Redditi diversi di natura finanziaria

Per il trader privato occasionale, i guadagni sono tassati come redditi diversi di natura finanziaria (art. 67 TUIR), in particolare come plusvalenze. Sono soggetti all'imposta sostitutiva con aliquota fissa del 26% (in vigore dal 2014).

Regime amministrato vs dichiarativo

Nel regime amministrato (tipico delle SIM italiane e degli intermediari con filiale in Italia) l'imposta del 26% viene trattenuta dall'intermediario a ogni plusvalenza.

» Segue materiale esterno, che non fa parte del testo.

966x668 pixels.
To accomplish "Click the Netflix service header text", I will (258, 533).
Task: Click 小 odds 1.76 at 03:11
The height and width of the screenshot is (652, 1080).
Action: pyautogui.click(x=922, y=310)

Nel regime dichiarativo (tipico dei broker esteri) dovete dichiarare voi stessi le plusvalenze. Con un broker estero servono anche i quadri RT (plusvalenze) e, per le attività finanziarie detenute all'estero, il quadro RW (con eventuale IVAFE, imposta del 0,2% sul valore degli attivi esteri).

Attività abituale

Se l'attività è «abituale» ma non organizzata, resta reddito diverso (26%). Se è considerata abituale e professionalmente organizzata, può essere trattata come reddito d'impresa. La distinzione richiede valutazione caso per caso.

Nota

Questa guida è informativa e non costituisce consulenza fiscale. Fonti ufficiali: agenziaentrate.gov.it.